> **ÉNONCÉ 1**
Renvoyez sans rien changer les lignes des entrées situées entre celle qui contient "Task: Click error" et celle qui contient "(x=339, y=85)", toutes deux incluses. Laissez les images de côté.

━━━ EXTRAIT FOURNI ━━━

Sa réalisation a demandé huit années et plusieurs tours du monde. Pendant cette période dédiée uniquement à ce projet, le photographe prévoit quatre sessions de travail par an, soit trente-deux voyages et trente-deux pays, sur cinq continents. C’est l’ampleur de la tâche que nécessite une telle exposition. 

Qui est Sebastião Salgado ?

Il naît en 1944 dans une ferme au sud-est du Brésil, dans la vallée du Rio Doce. Ces parents travaillent une terre riche et élèvent du bétail.

Il doit quitter cet endroit qu’il décrira souvent comme « un lieu paradisiaque » à 15 ans pour étudier au lycée. Il a 20 ans lorsqu’il rencontre sa future femme Lélia. Ils sont tous deux engagés politiquement dans la gauche radicale.

En 1969, ils quittent le Brésil pour s’installer en France. Lui, termine un doctorat en économie. Elle, finit ses études d’architecture.

━━━ EXTRAIT DE DONNÉES ━━━

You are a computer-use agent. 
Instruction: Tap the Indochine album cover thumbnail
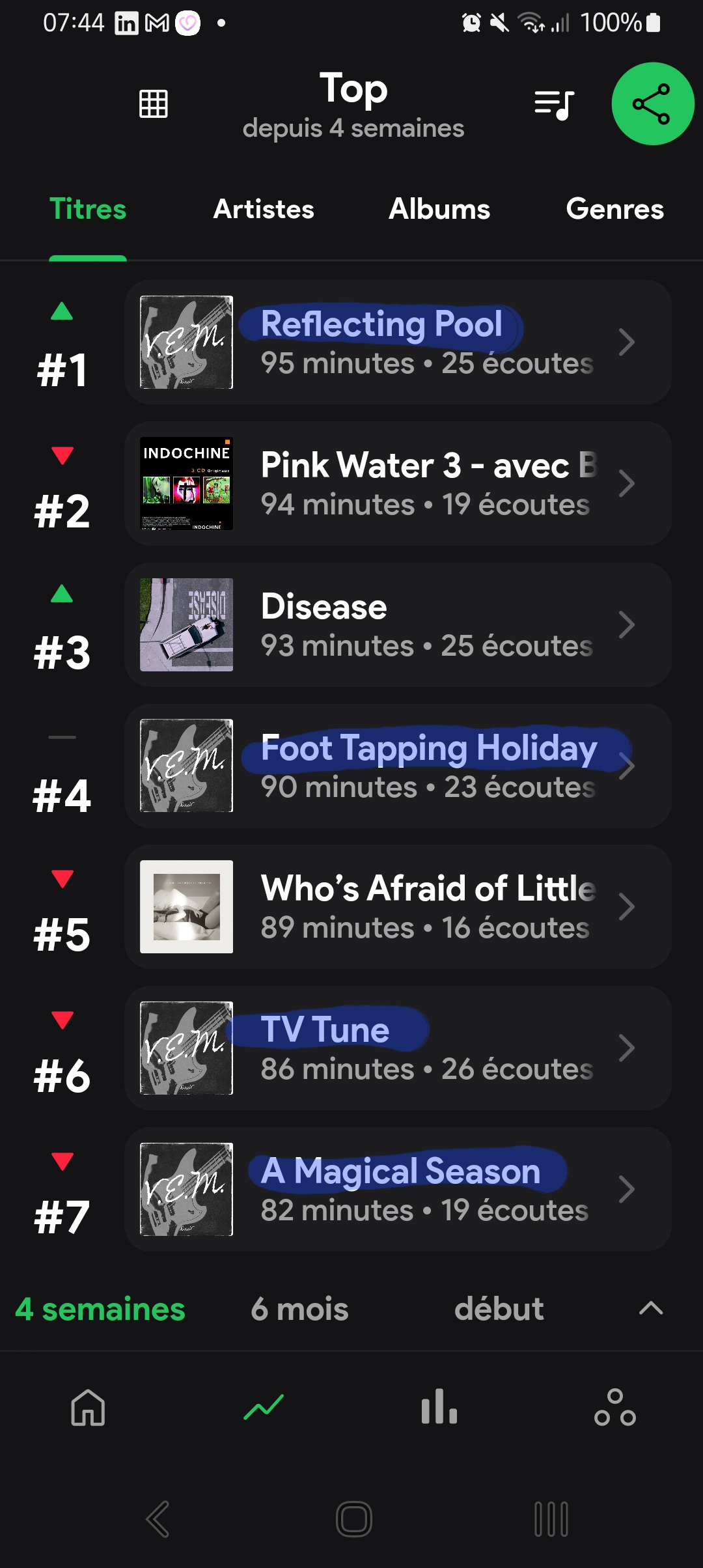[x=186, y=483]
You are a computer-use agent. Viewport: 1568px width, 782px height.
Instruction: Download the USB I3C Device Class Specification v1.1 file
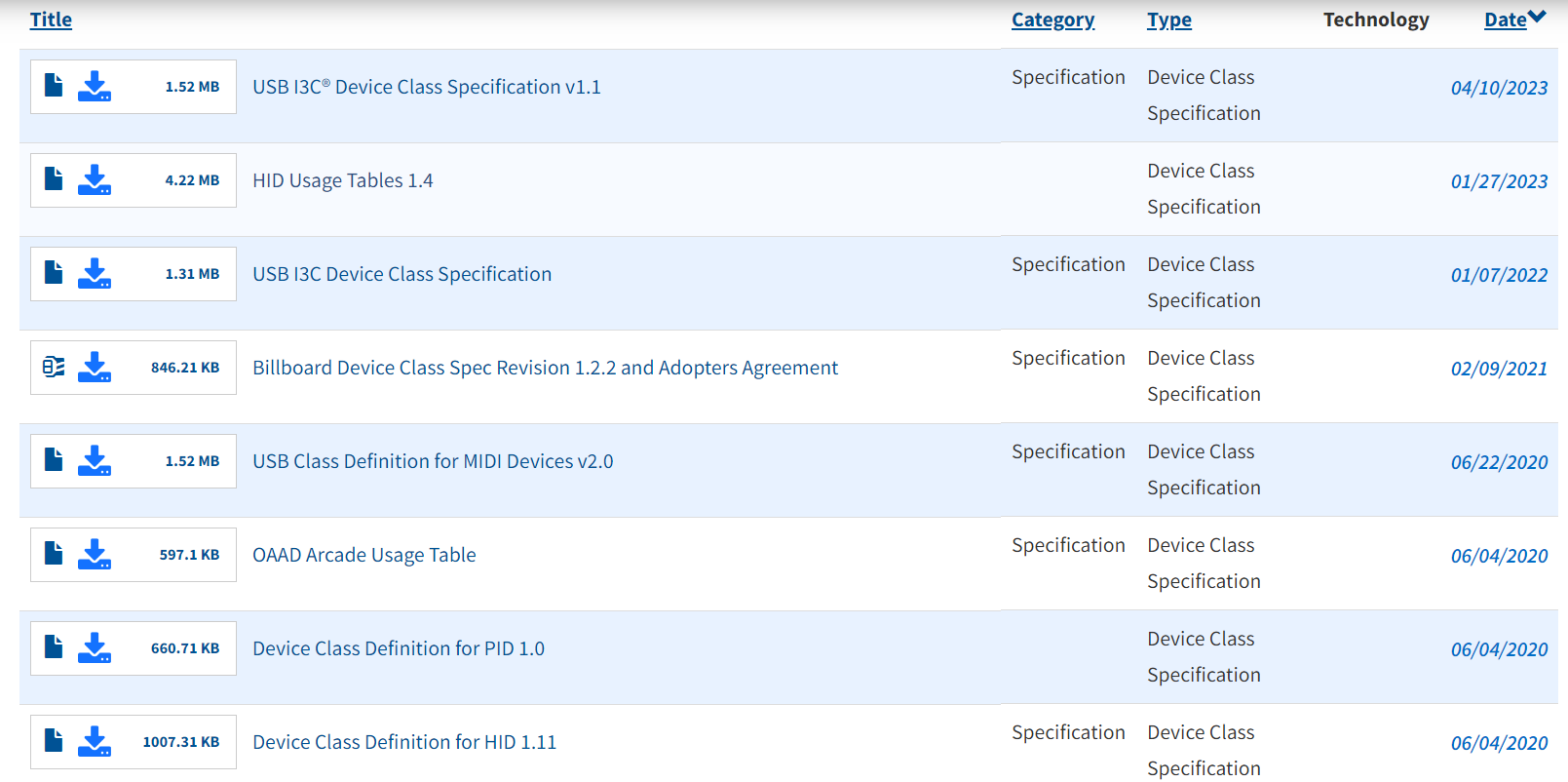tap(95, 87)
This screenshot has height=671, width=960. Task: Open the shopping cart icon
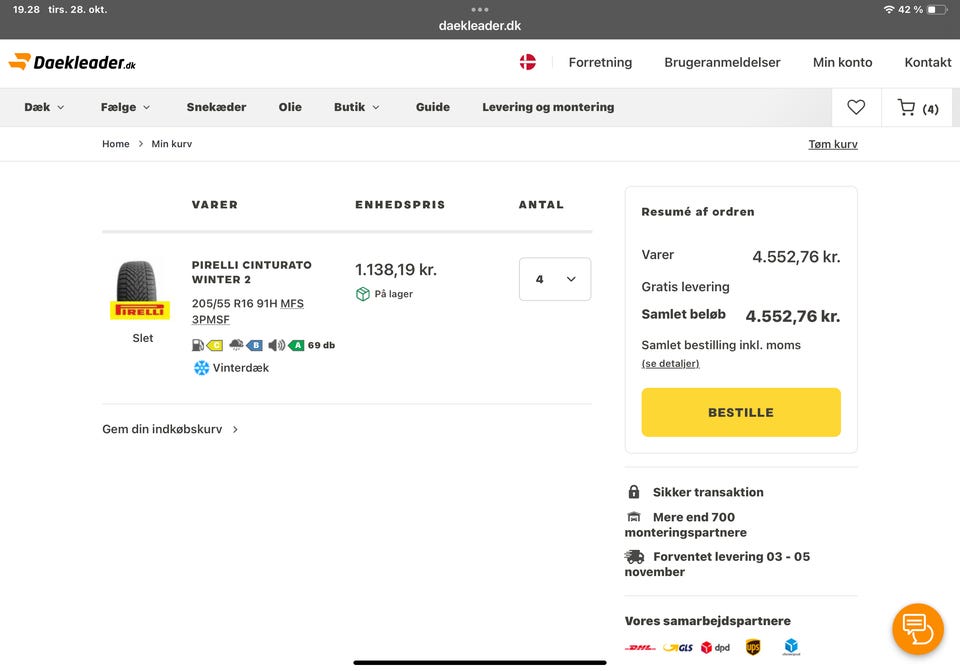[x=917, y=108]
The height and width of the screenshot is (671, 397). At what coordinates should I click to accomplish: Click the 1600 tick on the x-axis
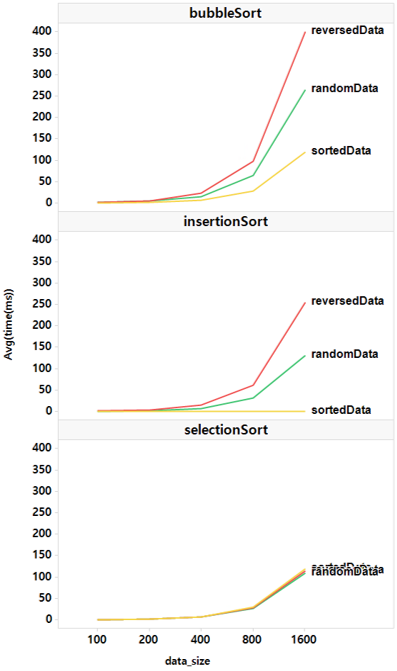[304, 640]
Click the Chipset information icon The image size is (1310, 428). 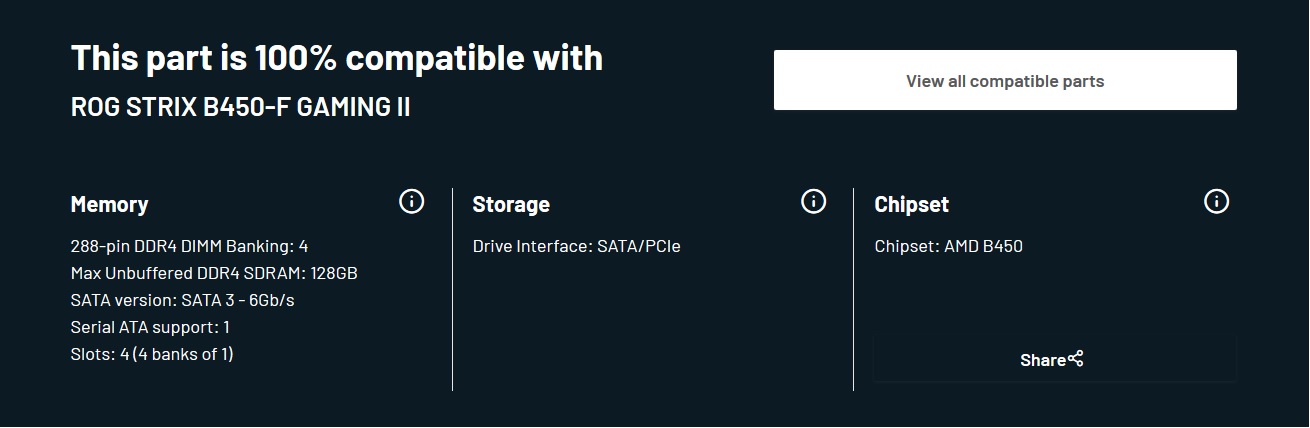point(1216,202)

━━━
━━━ EXTRAIT DE DONNÉES ━━━

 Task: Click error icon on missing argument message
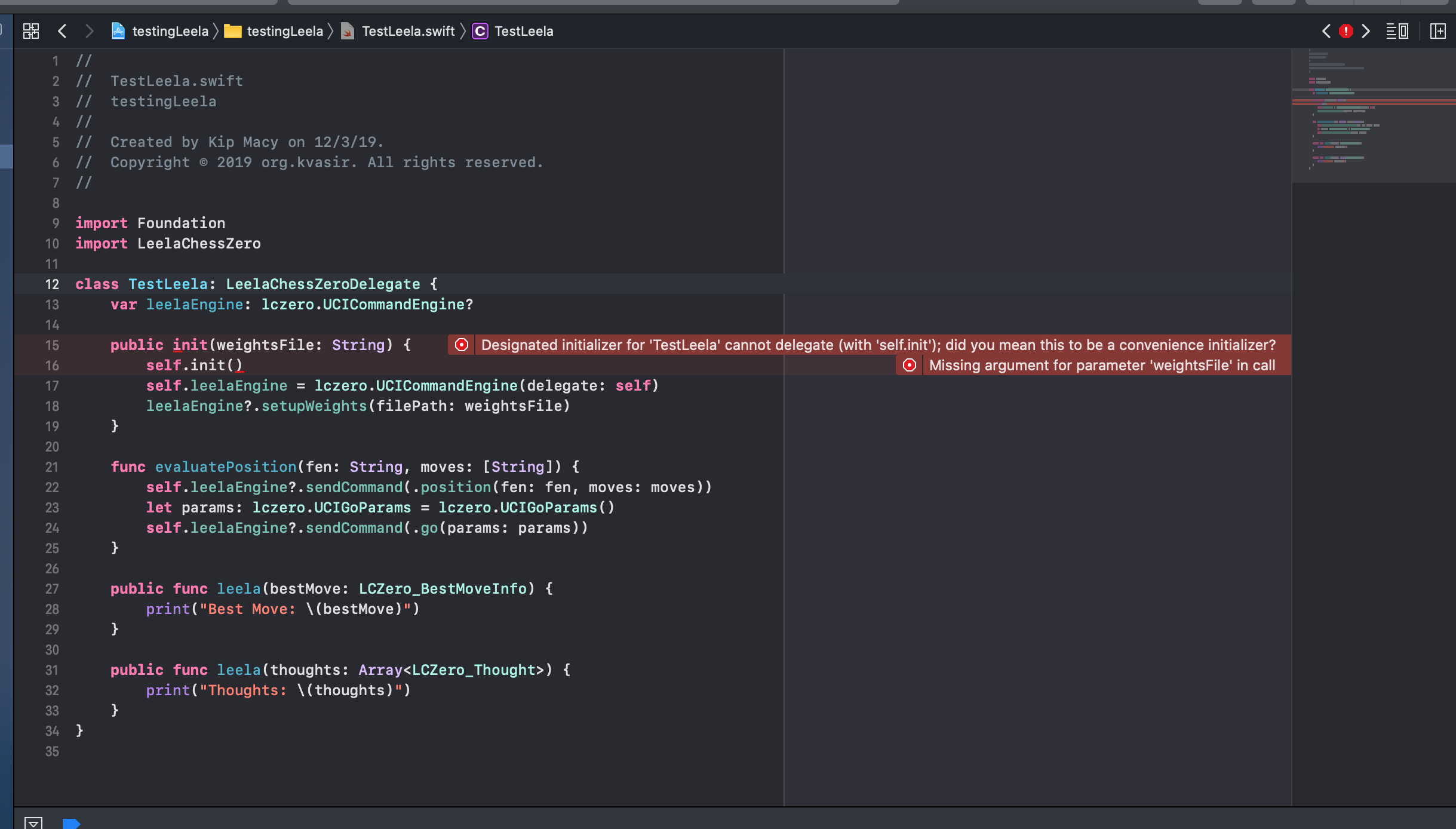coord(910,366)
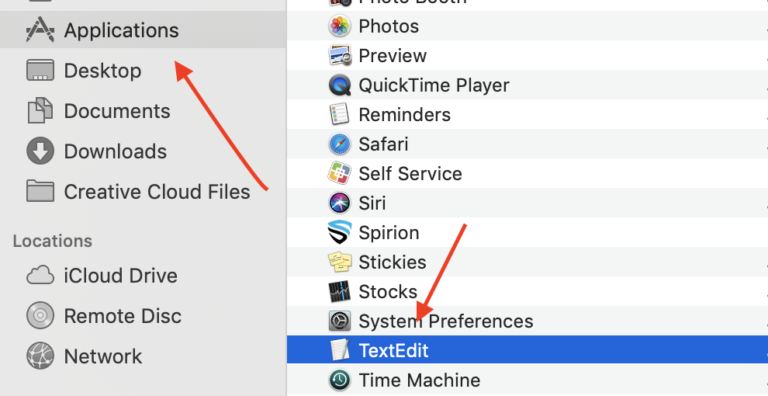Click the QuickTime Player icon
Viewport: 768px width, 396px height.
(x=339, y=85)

━━━

> **ÉNONCÉ 2**
Retapez tel quel le passage de l'extrait sur Sebastião Salgado compris entre "Qui est Sebastião" et "élèvent du bétail.", inclus.

> **RÉPONSE COMPLÈTE 1**
 Task: Click error icon on missing argument message
coord(910,366)
Click the QuickTime Player icon
Viewport: 768px width, 396px height.
(x=339, y=85)

> **RÉPONSE COMPLÈTE 2**
Qui est Sebastião Salgado ?

Il naît en 1944 dans une ferme au sud-est du Brésil, dans la vallée du Rio Doce. Ces parents travaillent une terre riche et élèvent du bétail.